[Requests]
1: In the article on using Word as an XML editor, what key combination displays the XML Structure task pane when it isn't visible?
2: Write the next part of the article on using Word as an XML editor, starting after its final sentence.

Friday, August 7, 2009

10+ tips for using Word as an XML editor

Author: Susan Harkins

XML makes it possible for you to extract, manipulate, store, and reuse data from any number of sources - and Word 2003 and 2007 provide tools for working with XML files. Here are a few pointers that will make the process go more smoothly.



Using XML, you can store data in a format that's easily available to other software. The resulting file contains not only the data, but also a description of the document in plain text. That makes reusing data much simpler because any software that can read plain text can read the data. Many will argue that Word isn't the right tool for editing XML files, but if Word is what you have, you want to get the job done efficiently and effectively.

Here are a few suggestions for simplifying your XML tasks in Word. (We're providing instructions for Word 2003, but the concepts are similar for Word 2007.)

Note: This article is also available a PDF download.

1: Use All Word Files

Most applications default to the application's format in the Open and Save dialog boxes. For instance, Word 2003 defaults to Word's .doc format. If you want to open a file type other than the default setting, you have to open the File Of Type drop-down list, choose the file type, and then let Word update the list. You can avoid several clicks if you set Word's default to display XML files by selecting All Word Documents from the File As Type list. Once you do, Word will always display XML files in the Name list, as shown in Figure A. Word will retain this setting until you change it.

Figure A

List all Word document types.

2: Save as XML

By default, Word saves files in document format (doc). If you work exclusively with XML files, you have to remember to change that setting every time you save a file. It may be more efficient to configure Word to save your documents as XML files automatically:

  1. Choose Options from the Tools menu.
  2. Click the Save tab.
  3. From the Save Word Files As drop-down list, choose XML Document (*.xml), as shown in Figure B, and click OK.

Figure B

Save word files to XML format automatically.

3: Right-click for attributes

When you open an XML document, Word displays both tags and content. It also opens the XML Structure task pane (to the right). Where are the attributes? To see attributes you must right-click an element and select Attributes from the resulting context menu. Doing so will display the Attributes For Item Dialog box, shown in Figure C. To change a value, select an attribute in the Assigned Attributes list and edit its value in the Value control. (If the task pane isn't visible, press [Ctrl]+[F1].)

Figure C

View an element's attributes.

If the element has multiple instances, the dialog box won't indicate which one you're working with. To avoid confusion, highlight the specific element before opening the Attributes For Item dialog box.

4: Find options

Word lets you control how it handles an XML file, but the configuration options can be difficult to find. You can take the traditional route to the options, as follows:

  1. From the Tools menu, select Templates And Add-Ins.
  2. Click the XML Schema tab.

[Dataset excerpt]

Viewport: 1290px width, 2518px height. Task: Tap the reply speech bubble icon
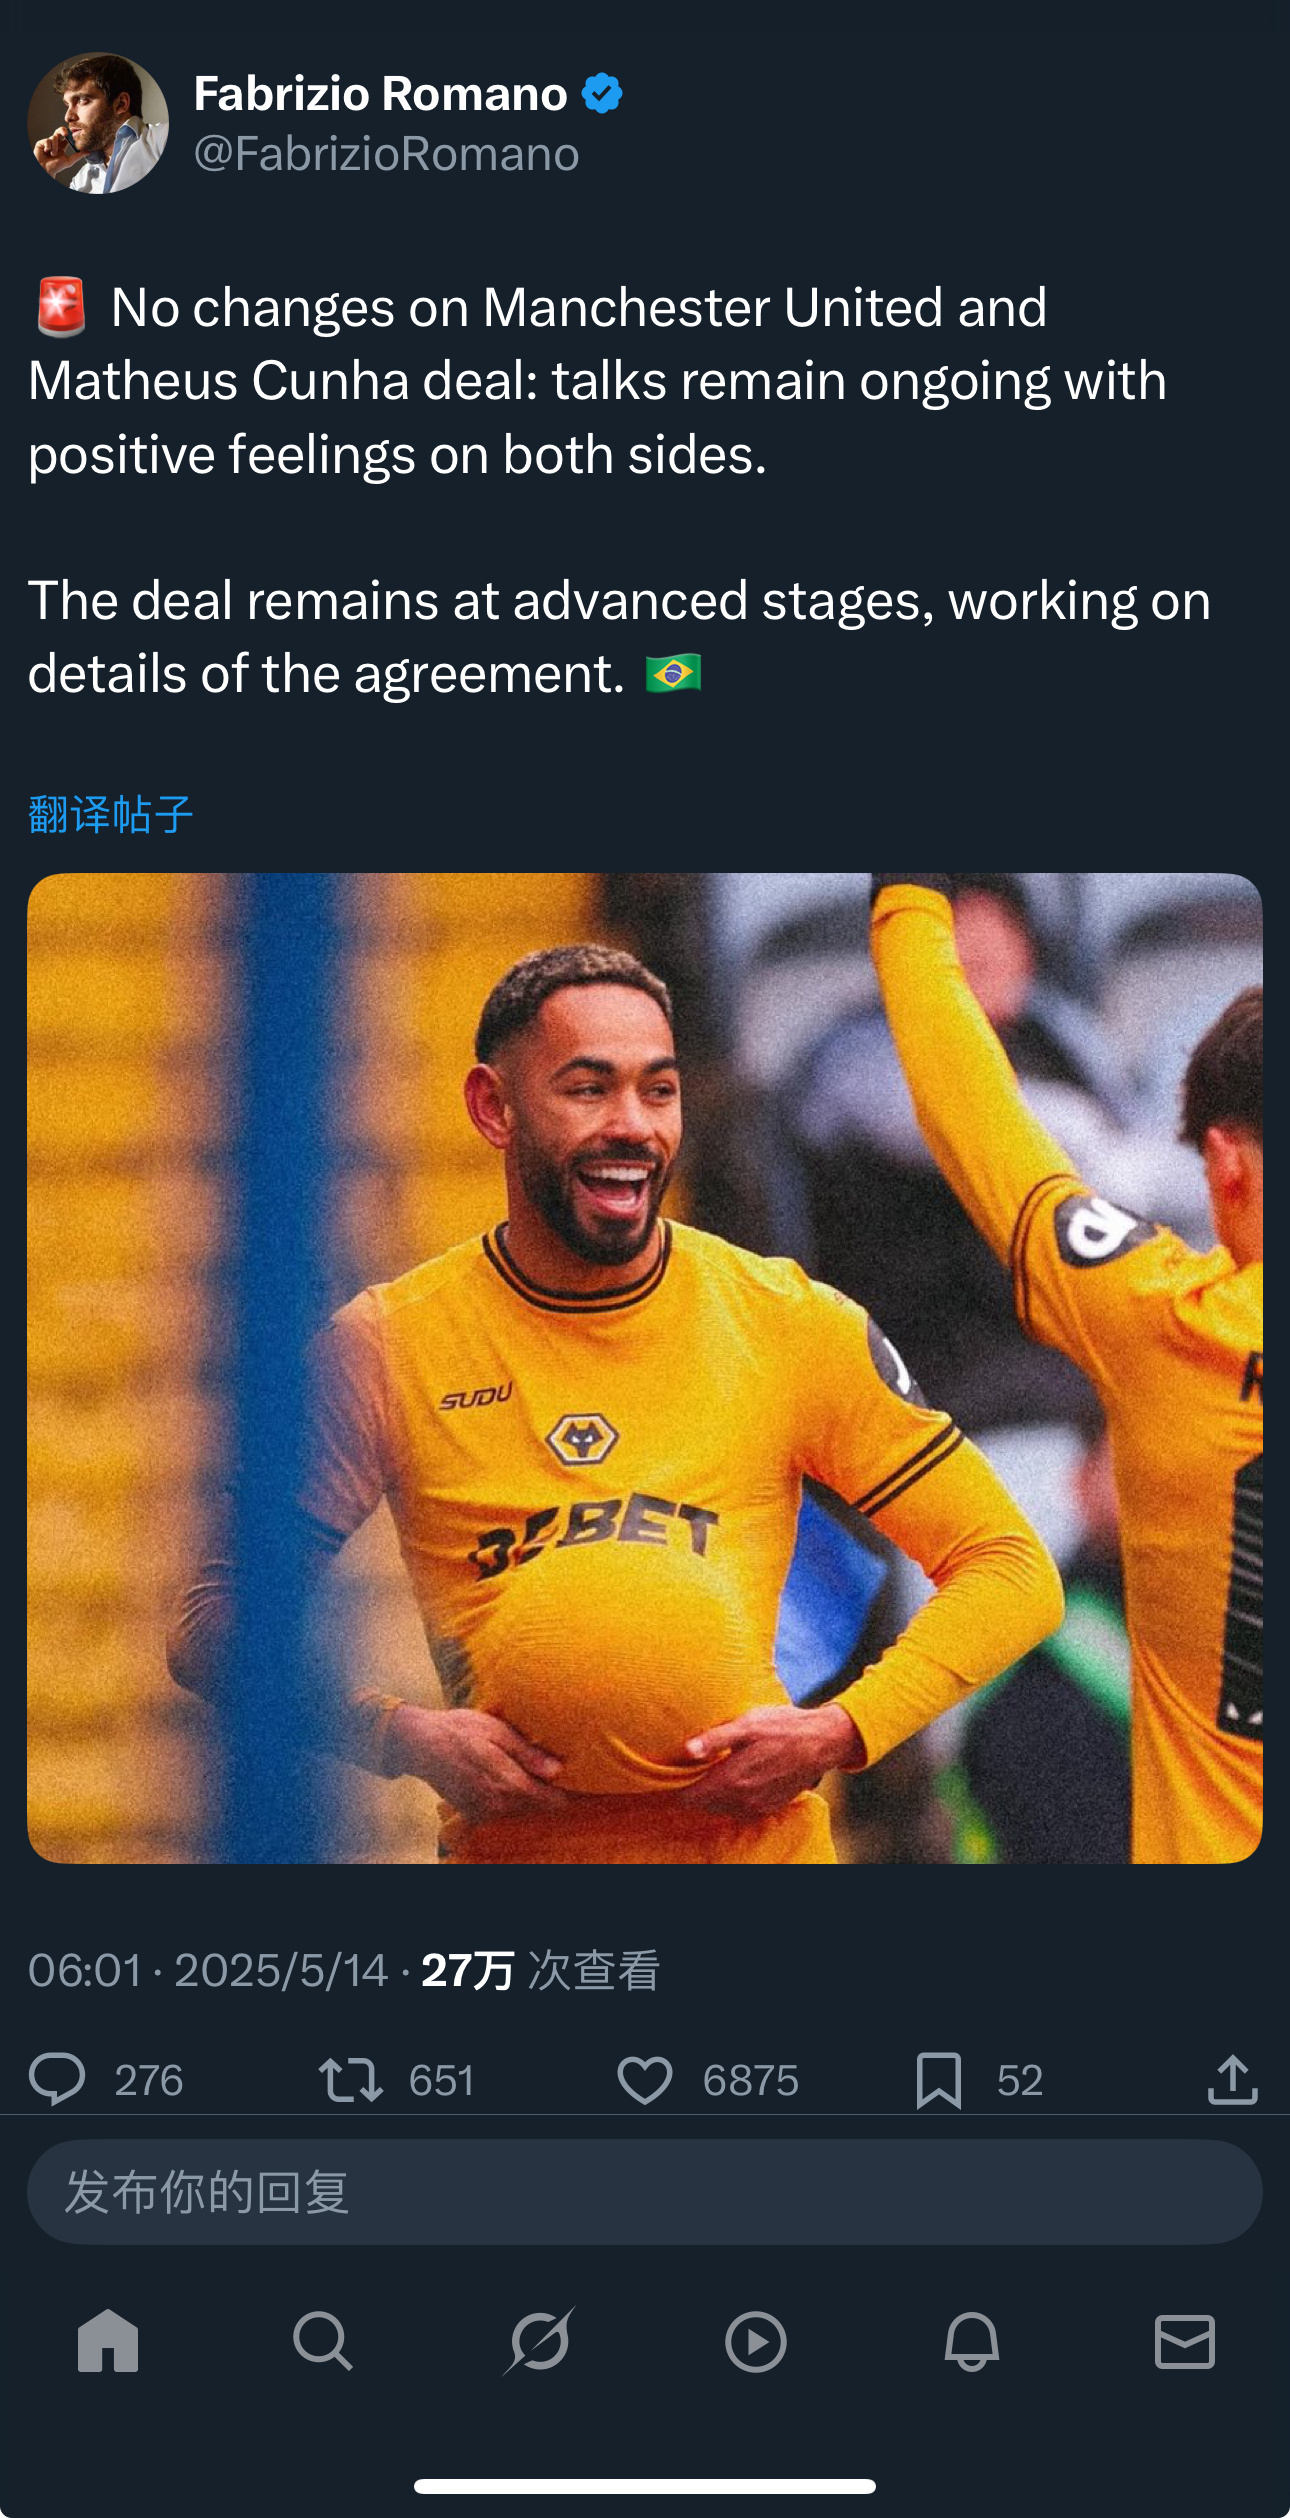[x=57, y=2079]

[Outputs for the tasks]
1: Press [Ctrl]+[F1].

2:
  3. Click the XML Options button to open the XML Options dialog box, shown in Figure D.

Figure D

Control how Word hands an XML file.

There's an easier way to get to the options. Click the XML Options link at the bottom of the XML Structure task pane, shown in Figure E. Keep in mind that these options work with the current document only. You must reset them if you open a different XML file.

Figure E

Bypass the menus and click the XML Options link to open the XML Options dialog box.

5: Edit more easily

If you plan to edit actual content, you don't need the tags. In fact, if you display them, you could accidentally delete one. To turn off tags while editing, uncheck the Show XML Tags In The Document option in the XML Structure dialog. To change a value, simply type over it. To delete a value, select the entire element, including the start and end tags (as indicated by the red borders). If you delete a value without deleting the element tags, you leave an empty element.

If you prefer to use a shortcut, press [Ctrl]+[Shift]+X. This combination toggles between hiding and showing tags.

6: Display empty elements

Generally, you should avoid empty elements, but there are circumstances where they're acceptable. If the Show XML Tags In The Document option is enabled, you won't see them, though, which can present problems. If you want to inhibit element names but still know when an element is empty, use placeholders as follows:

  1. From the Tools menu, choose Templates And Add-Ins.
  2. Click the XML Schema tab.
  3. Click XML Options.
  4. Check the Show Placeholder Text For All Empty Elements option in the XML View options, as shown in Figure F.
  5. Click OK twice.

Figure F

Word will display placeholders for empty elements.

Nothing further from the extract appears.